L'émergence du tiers-monde


Le Tiers-Monde désigne l'ensemble des pays issus le plus souvent de la décolonisation n'appartenant ni au bloc de l'est, ni au bloc de l'ouest. En référence au Tiers-état d'ancien régime, Alfred Sauvy désigne aussi ainsi les pays à la recherche du développement.     

Quelles sont les étapes de la décolonisation ? Le processus de décolonisation est-il le même dans toutes les parties du monde et dans tous les empires coloniaux ? Peut-on établir une typologie de ces processus ?Le  concept de tiers-monde est-il donc pertinent pour décrire l'ensemble des pays issus de la décolonisation ? Peut-on alors parler alors à l'époque d'un tiers monde ?

I Les indépendance ...

c)    ... demandées par  différents mouvements nationalistes

Avant et pendant la Seconde Guerre mondiale, se développent des mouvements indépendantistes. On peut distinguer parmi eux les mouvements traditionalistes dont les revendications s'appuient sur les valeurs locales traditionnelles (mouvement des frères musulmans en Egypte- ulémas en Algérie).Il y a également des mouvements modernistes pour lesquels la lutte pour l'indépendance doit passer par une modernisation de l'économie et de la société. (Néo-Destour de Bourguiba en Tunisie, l'Union Démocratique du Manifeste Algérien de Ferhat Abbas). Enfin, apparaissent également des mouvements d’inspiration marxiste. Selon ces derniers, l'accès à l'indépendance doit s'accompagner de la mise en place d'une société de type socialiste. (Ligue pour l'indépendance du Vietnam ou Viet- Minh d'Ho Chi Minh de son vrai nom Nguyên Al Quôk). En Inde, le Parti du congrès fondé en 1885, est plus difficile à classer. Gandhi n’hésite pas à mettre en avant des valeurs traditionnelles dans sa lutte, tandis que Nehru pense que des réformes sont nécessaires pour moderniser l’Inde. Il a d’ailleurs une certaine admiration pour le plan quinquennal soviétique. En 1942, le parti du Congrès adopte la résolution Quit india où il demande l’indépendance de l’Inde comme condition d’un soutien au Royaume-Uni en guerre.

 

d)     dans un contexte  qui semble devenir favorable….

 

A l'occasion du conflit, l'Éthiopie (Italienne depuis 1936) accède à l'indépendance en 1942 puis la Syrie et le Liban (placés sous mandat français par la SDN en 1920) en 1944. Dans les territoires placés encore sous domination coloniale, la légitimité de ceux qui demandent des droits supplémentaires est renforcée par leur participation à la Seconde Guerre mondiale. Dans l’empire britannique, 2 millions d'indiens combattent pour la couronne.
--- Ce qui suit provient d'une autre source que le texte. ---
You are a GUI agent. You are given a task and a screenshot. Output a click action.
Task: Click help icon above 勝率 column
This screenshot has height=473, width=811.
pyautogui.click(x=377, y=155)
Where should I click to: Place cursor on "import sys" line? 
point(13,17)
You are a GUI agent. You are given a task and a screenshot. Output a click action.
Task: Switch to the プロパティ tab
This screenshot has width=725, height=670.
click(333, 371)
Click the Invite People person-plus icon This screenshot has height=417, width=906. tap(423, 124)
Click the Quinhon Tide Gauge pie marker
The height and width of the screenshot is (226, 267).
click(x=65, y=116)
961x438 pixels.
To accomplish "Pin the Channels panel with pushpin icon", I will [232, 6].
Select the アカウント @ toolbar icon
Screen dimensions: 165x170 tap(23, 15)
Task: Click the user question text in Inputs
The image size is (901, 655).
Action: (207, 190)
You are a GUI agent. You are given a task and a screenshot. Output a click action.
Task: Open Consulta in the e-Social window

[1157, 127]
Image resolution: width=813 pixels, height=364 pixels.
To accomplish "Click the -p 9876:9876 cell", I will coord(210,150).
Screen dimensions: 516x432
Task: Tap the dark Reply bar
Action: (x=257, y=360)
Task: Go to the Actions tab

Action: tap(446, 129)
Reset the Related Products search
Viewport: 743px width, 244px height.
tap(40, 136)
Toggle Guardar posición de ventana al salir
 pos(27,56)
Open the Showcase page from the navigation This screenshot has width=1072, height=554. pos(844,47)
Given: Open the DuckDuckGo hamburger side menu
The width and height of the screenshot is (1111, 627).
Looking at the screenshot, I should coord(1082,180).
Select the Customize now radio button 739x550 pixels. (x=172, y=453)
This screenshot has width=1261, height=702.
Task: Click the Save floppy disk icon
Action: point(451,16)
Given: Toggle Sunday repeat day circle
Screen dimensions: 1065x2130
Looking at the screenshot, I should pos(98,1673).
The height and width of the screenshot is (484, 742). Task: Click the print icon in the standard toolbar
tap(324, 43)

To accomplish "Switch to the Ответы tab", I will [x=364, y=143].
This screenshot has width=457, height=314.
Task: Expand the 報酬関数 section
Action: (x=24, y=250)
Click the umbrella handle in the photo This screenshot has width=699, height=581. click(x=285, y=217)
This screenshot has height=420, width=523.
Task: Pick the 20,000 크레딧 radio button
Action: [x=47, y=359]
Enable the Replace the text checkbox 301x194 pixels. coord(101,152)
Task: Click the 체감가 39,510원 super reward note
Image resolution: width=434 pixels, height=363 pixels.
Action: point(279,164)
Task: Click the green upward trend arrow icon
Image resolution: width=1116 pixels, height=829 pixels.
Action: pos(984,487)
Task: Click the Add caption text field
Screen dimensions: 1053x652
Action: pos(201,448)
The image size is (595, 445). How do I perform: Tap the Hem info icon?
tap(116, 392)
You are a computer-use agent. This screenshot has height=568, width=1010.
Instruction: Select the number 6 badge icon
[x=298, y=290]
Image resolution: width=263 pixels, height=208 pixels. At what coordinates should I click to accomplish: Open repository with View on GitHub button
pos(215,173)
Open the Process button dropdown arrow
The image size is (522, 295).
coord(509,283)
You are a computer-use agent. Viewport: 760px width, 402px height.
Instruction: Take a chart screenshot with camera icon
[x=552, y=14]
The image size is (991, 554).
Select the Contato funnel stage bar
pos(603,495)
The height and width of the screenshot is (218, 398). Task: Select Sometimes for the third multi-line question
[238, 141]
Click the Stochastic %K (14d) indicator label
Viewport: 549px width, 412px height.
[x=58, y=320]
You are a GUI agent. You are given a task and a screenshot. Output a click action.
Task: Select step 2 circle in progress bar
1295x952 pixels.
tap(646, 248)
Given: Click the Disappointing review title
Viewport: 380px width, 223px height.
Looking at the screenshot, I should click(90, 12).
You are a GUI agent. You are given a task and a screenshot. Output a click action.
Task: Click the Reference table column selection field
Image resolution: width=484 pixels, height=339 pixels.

Les forces françaises de la France libre sont en partie constituées de soldats d'Afrique noire et du nord. Des africains et des antillais (dissidents) participent ainsi au débarquement de Provence en août 44 comme le rappelle le film Indigènes. Par ailleurs, les puissances coloniales européennes sont affaiblies par la guerre. Par exemple, le 10 mars 1945, les japonais proclament une première fois l’Indépendance du Vietnam dans le contexte de la fin de la guerre pour gêner la France. De plus, les deux grandes puissances du moment, les Etats-Unis et l’URSS, se disent anti-colonialistesA Yalta, en février 45, Staline réclame l'indépendance des peuples colonisés. Enfin, avec la création de l’ONU se met en place une véritable tribune pour les revendications nationalistes. L’organisation joue d’ailleurs un rôle de médiatrice dans certains processus (Ethiopie-1945, Libye-1952). Les puissances coloniales font également des promesses à leurs colonies. En 1944, dans son discours de Brazzaville (Congo), De Gaulle promet une plus grande participation des peuples à la gestion de leurs territoires sans proposer l'indépendance. Mais en mai 45, à l’occasion de la libération, à Sétif en Algérie, éclate une émeute. Le drapeau algérien est brandi, 88 européens sont tués. La répression fait entre 20000 et 100000 (selon les sources) algériens tués dans le constantinois. Les britanniques promettent également une nouvelle constitution à l'Inde. Dans l'empire français le  travail forcé est aboli en avril 46 et en mai 46, la  citoyenneté est reconnue à tous les ressortissants des territoires d’outre-mer. Cependant, il n’est pour l’instant pas question d’indépendance pour les colonies.  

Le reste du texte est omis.